1. Nurture human connections
OSHA should give workers opportunities beyond the regulatory docket to provide meaningful input on the heat standard, such as focus groups, town halls, and other formats that can be conducted in multiple languages and outside regular business hours. But as we said in our letter, engagement needs to continue after the rule is proposed and finalized. OSHA should require employers to develop and regularly revise heat protection plans with the input of workers and their representatives.

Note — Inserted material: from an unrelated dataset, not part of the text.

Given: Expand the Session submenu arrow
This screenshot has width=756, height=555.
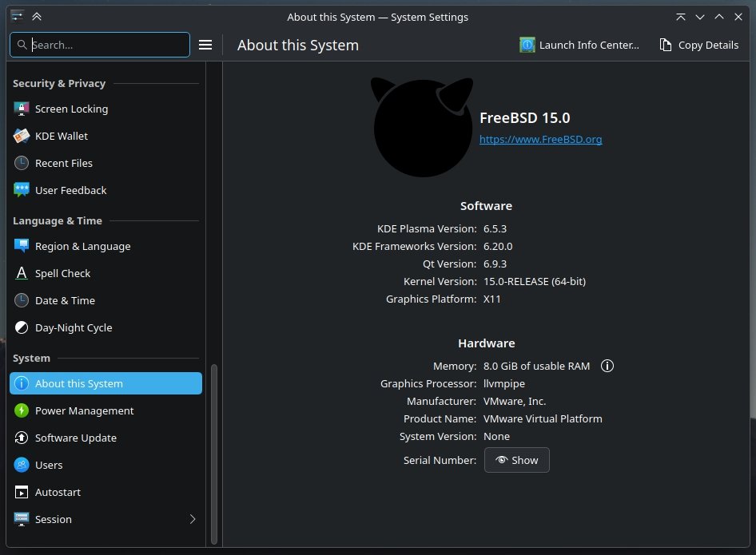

2. Incorporate flexibility…carefully
Small-business representatives expressed concern to OSHA about overly restrictive requirements that might not be compatible with their regular operations. Some of those concerns are valid, and OSHA should consider where and how to give employers multiple options for keeping workers safe from heat. However, flexibility can go too far—such as some employers’ requests to determine their own temperature thresholds for triggering heat standard requirements. Flexibility and self-regulation is the status quo now, and recent history shows that’s not enough.
3. Write it down
One of the hallmarks of a good resolution is having it in writing for accountability. The same thing goes for good workplace heat protection plans. At a minimum, OSHA should require employers to document their plans for keeping workers safe from heat, their data from temperature monitoring, and their training sessions for workers. (Looking at you, U.S. Postal Service.)
4. Stay strong
Finally, OSHA should stay strong on developing a heat standard in the face of naysayers who claim we don’t need one at all. Heat is an old, old problem for workers; one that U.S. medical journals have recognized since at least 1895. As we wrote in our joint comment, the heat experience of one company, or one industry, or even one federal database doesn’t tell the full story.
Farm, construction, warehouse, airline, and restaurant workers—just to name a few—are all feeling the heat. It’s past time for OSHA to protect them.